Beginning with the line that contains "You are a GUI", copy each subsequent line of the data below through the last one, including both ends but not the pictures.
── DATASET RECORDS
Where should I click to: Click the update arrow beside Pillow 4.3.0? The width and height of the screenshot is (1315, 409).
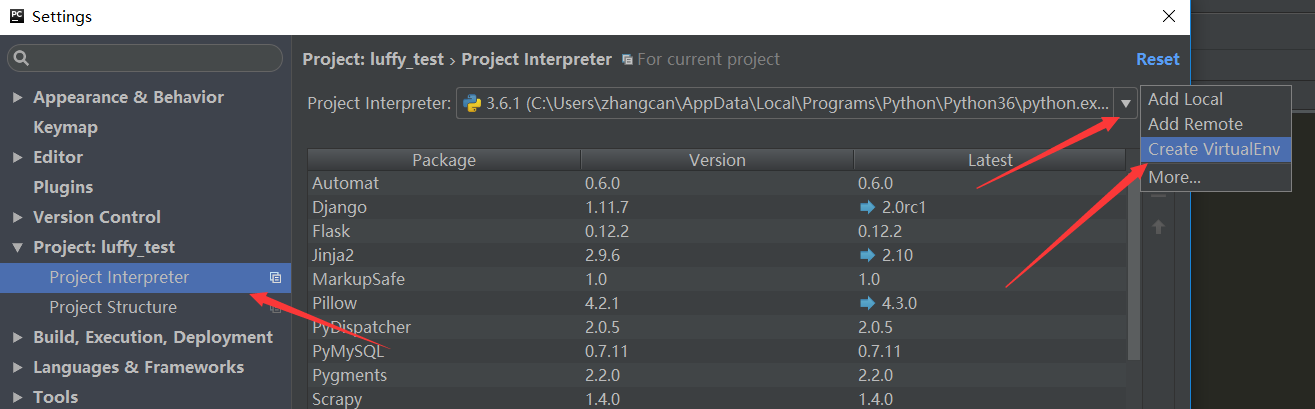866,303
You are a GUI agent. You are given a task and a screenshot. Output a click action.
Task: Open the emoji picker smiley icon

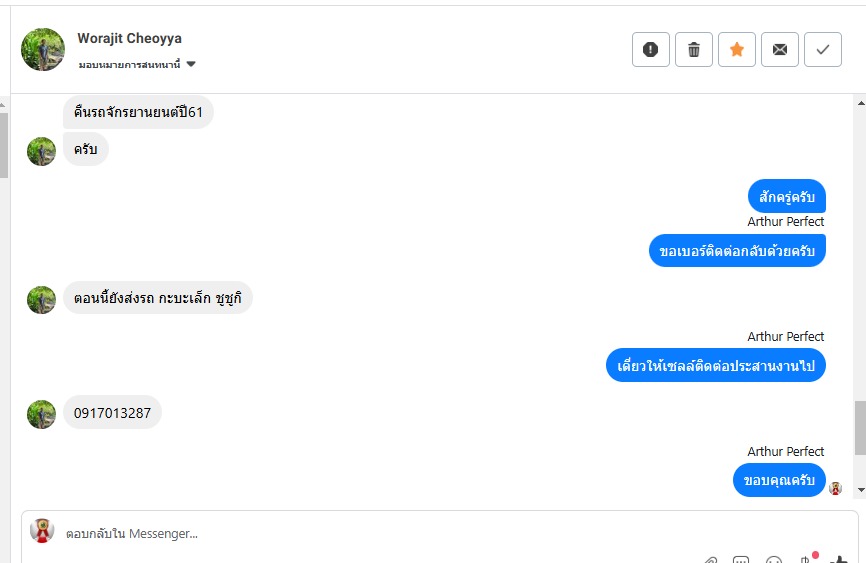(x=774, y=560)
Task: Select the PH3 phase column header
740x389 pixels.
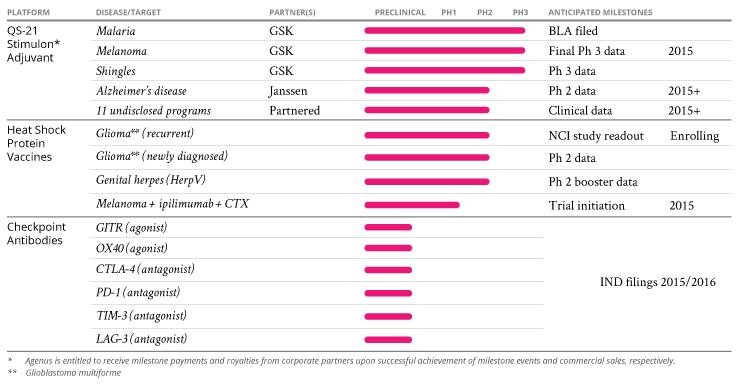Action: coord(521,13)
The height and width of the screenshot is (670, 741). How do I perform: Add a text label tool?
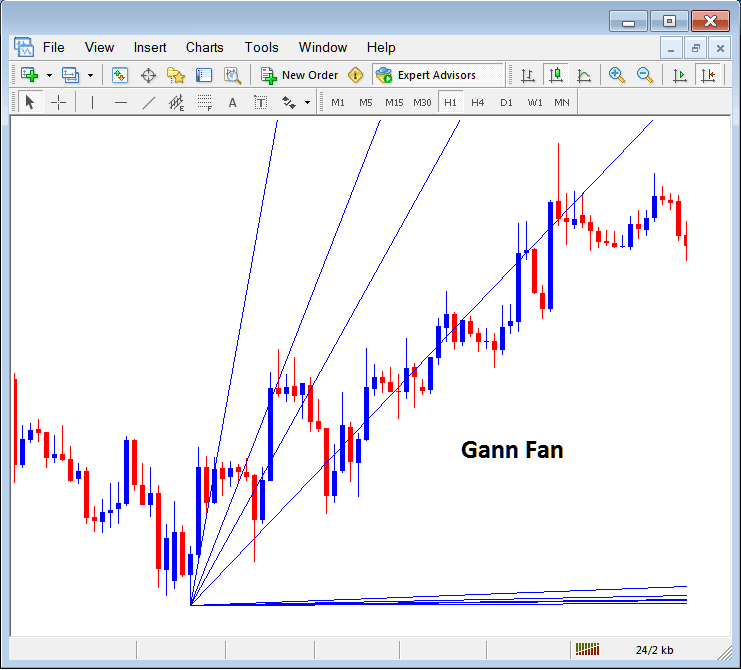pyautogui.click(x=232, y=102)
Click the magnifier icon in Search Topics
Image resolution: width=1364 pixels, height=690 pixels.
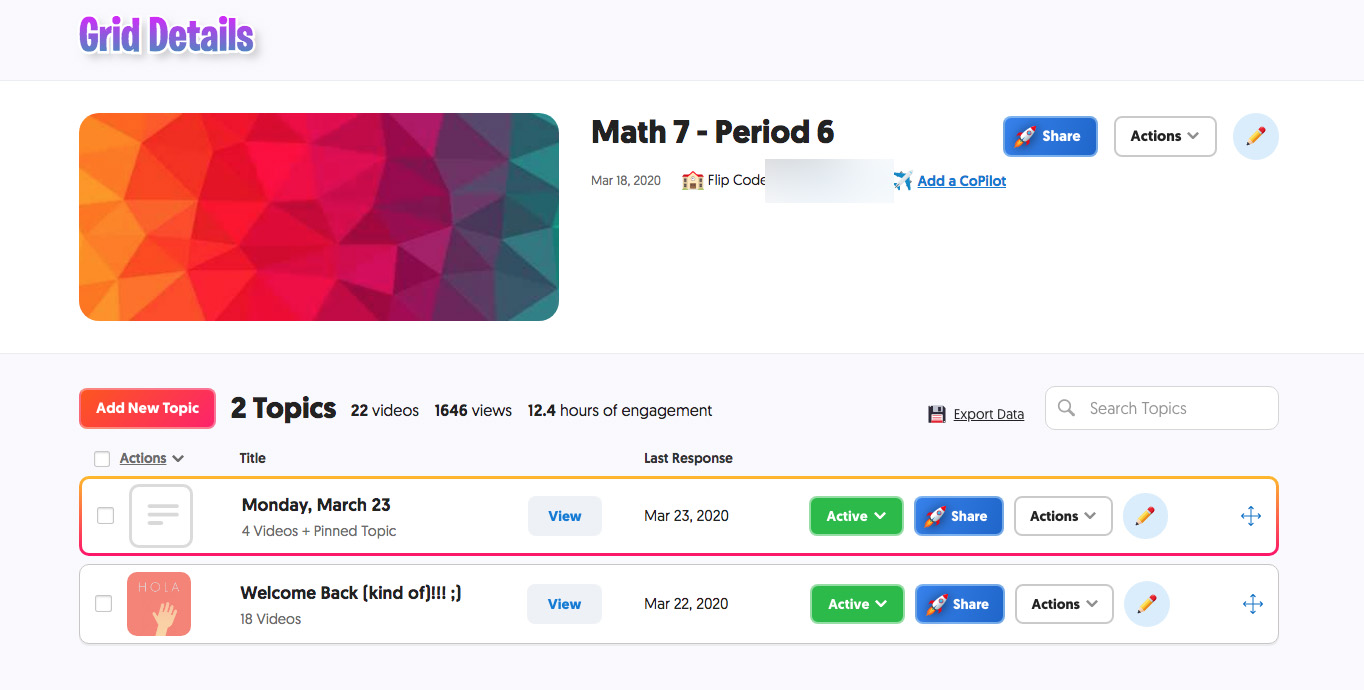coord(1067,408)
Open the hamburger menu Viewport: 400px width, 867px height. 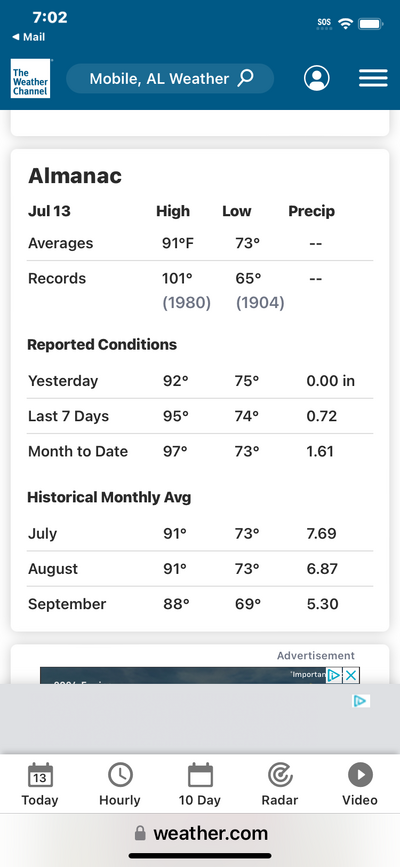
────
RESULT OF THIS EXERCISE
You are a GUI agent. You are given a task and a screenshot. Output a click action.
Task: Open the emoji picker smiley icon

(x=774, y=560)
Task: Select the PH3 phase column header
740x389 pixels.
Action: coord(521,13)
The height and width of the screenshot is (670, 741). How do I perform: Add a text label tool?
pyautogui.click(x=232, y=102)
Click the magnifier icon in Search Topics
Image resolution: width=1364 pixels, height=690 pixels.
coord(1067,408)
Open the hamburger menu Viewport: 400px width, 867px height. 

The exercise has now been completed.